A man gathers bags of cocoa beans at the Cargill factory in San Pedro, the main exporting cocoa port in south western Ivory Coast, October 29, 2004. REUTERS/Luc Gnago

Truvia is made from certain compounds in the leaves of stevia, a shrub native to Paraguay, and will provide a natural alternative to artificial sweeteners including Sweet ‘N Low, Equal and Splenda.

Truvia is going on sale first at a handful of D’Agostino supermarkets in Manhattan, and will eventually be sold at grocery stores and big box retailers across the country, said Steve Snyder, vice president and business director of Cargill’s Truvia business.

Snyder declined to name specific retailers, but said it will be “widely available” in stores and from a company website.

A box of 40 green and white packets of Truvia will have a suggested retail price of $3.99, which Snyder said is a little more expensive than older, artificial sweeteners, such as saccharin, aspartame and sucralose, which are sold under the respective brand names of Sweet’N Low, NutraSweet and Equal, and Splenda, which is made by Tate & Lyle Plc.

Sweet’N Low is manufactured by Brooklyn, New York-based Cumberland Packing Corp while Chicago-based Merisant owns Equal.

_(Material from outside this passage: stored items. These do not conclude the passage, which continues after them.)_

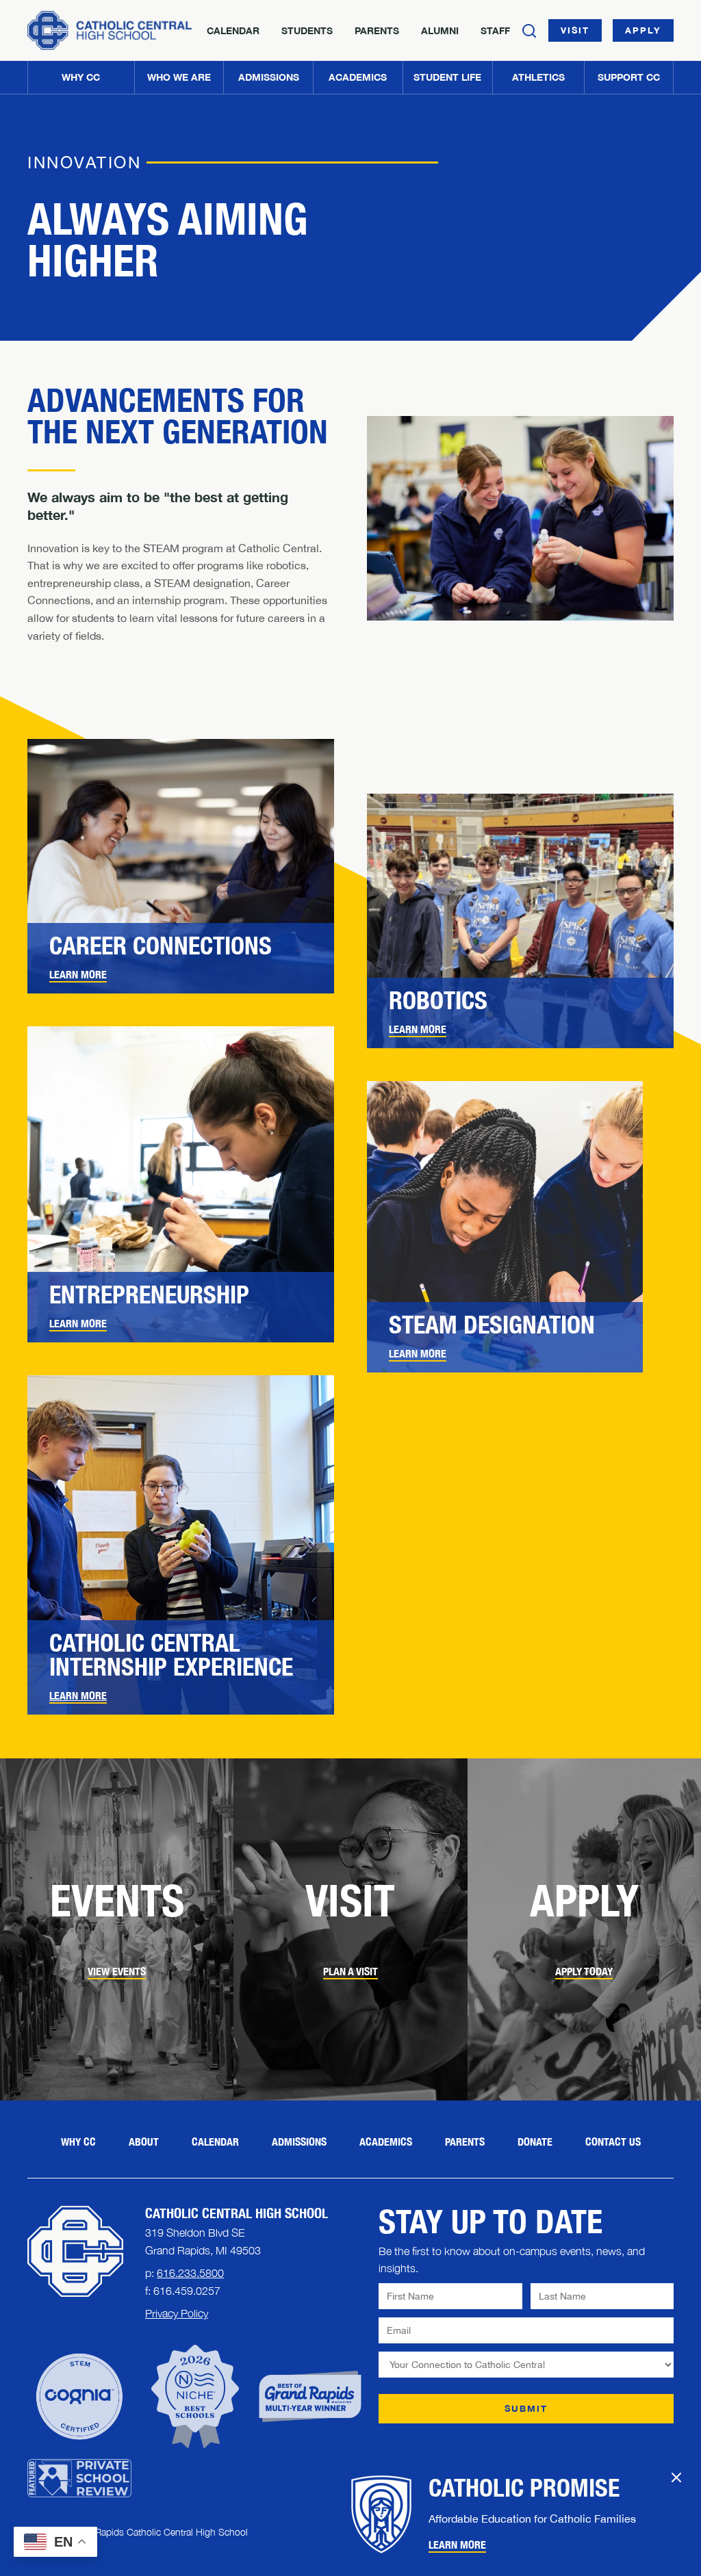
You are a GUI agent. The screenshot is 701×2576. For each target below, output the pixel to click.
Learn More (78, 1695)
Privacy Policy (176, 2313)
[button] (179, 77)
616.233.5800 (190, 2273)
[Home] (109, 30)
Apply (643, 30)
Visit (575, 30)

The NutraSweet Co is owned by Boston-based private equity firm J.W. Childs Associates.

Truvia also will be used as a sweetener in beverages and foods -- such as yogurts, cereals and snack bars -- in early 2009, Snyder said.

Coca-Cola Co co-developed the product with Cargill and has exclusive rights to use Truvia in beverages. Rivals including PepsiCo Inc and Dr Pepper Snapple Group Inc are working on their own versions of natural, no-calorie sweeteners.

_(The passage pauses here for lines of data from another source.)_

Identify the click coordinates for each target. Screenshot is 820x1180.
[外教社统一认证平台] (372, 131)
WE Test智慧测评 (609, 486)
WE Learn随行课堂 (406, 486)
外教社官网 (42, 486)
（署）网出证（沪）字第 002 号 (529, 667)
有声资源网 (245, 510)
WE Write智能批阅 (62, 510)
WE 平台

According to a May release from Cargill and Coke, Truvia, also known as rebiana, is “the first consistent, high-purity sweetener composed of rebaudioside A, the best-tasting part of the stevia leaf.”

Stevia is approved as a food additive in a dozen countries including Japan, Brazil and China, but not in the European Union or the United States. Yet it is sold in the U.S. as a dietary supplement, since supplements are not subject to the same regulations.

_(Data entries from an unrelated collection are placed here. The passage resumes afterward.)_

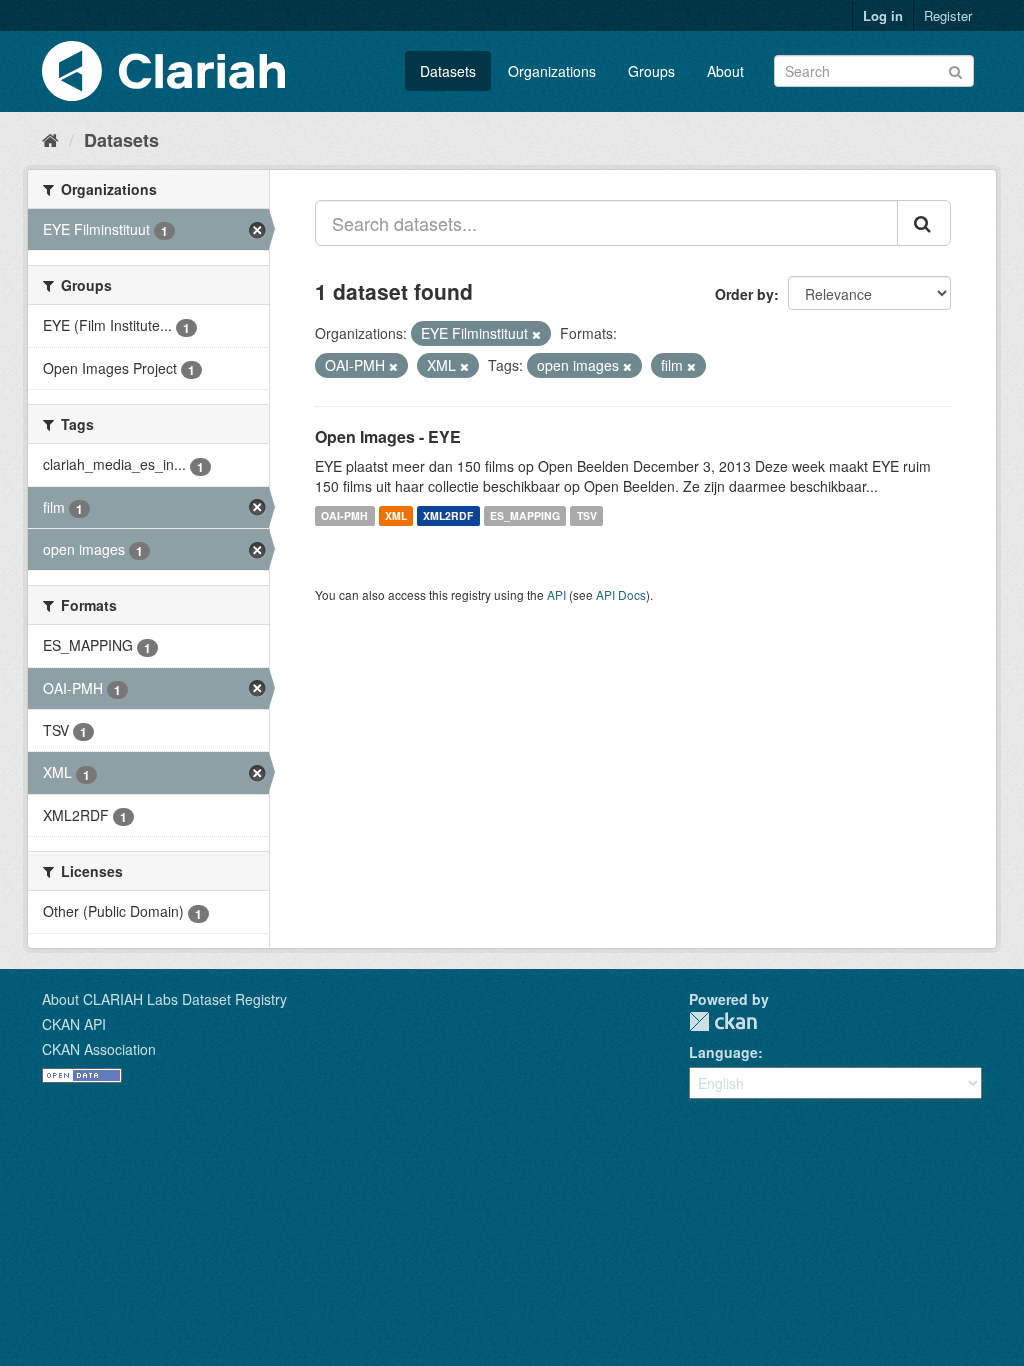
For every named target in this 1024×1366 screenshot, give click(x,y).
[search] (924, 223)
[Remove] (536, 334)
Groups (651, 71)
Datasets (448, 71)
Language (723, 1052)
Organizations (552, 71)
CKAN (723, 1021)
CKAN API (74, 1024)
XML (396, 515)
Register (948, 15)
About (725, 71)
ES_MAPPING (525, 515)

Cargill is using various suppliers that are growing the plants in China and South America. One supplier, GLG Life Tech Corp, said in May that it started building a 500-metric-ton stevia processing facility in Qindao, China.

The U.S. Food and Drug Administration classifies stevia as an “unsafe food additive,” saying on its website that “available toxicological information on stevia is inadequate to demonstrate its safety as a food additive or to affirm its status as a GRAS (generally recognized as safe).”

According to a story in May in the Wall Street Journal, studies of stevia’s health effects have revealed potential mutations in livers of rats and concerns about fertility problems in men.

But Cargill, which handled the growing of the plants and consultations with the FDA, stands by the safety of Truvia and reiterated that it is made from certain compounds in stevia leaves and not the whole leaf.

“Although stevia today is sold in the U.S. as a dietary supplement, rebiana will be the first available sweetener ... that has been purified from the stevia plant. Unlike many existing stevia products, which generally contain crude extracts of the plant, rebiana is...consistent in quality,” the company said in May.

Cargill said it worked in consultation with the FDA for three years to make sure all health questions and concerns about Truvia were addressed.

There is no formal approval process for natural substances, but an “independent panel of experts met, reviewed the science, and made the statement that the product is safe,” according to Cargill spokeswoman Ann Tucker. She added that the FDA has copies of the data proving that Truvia is safe.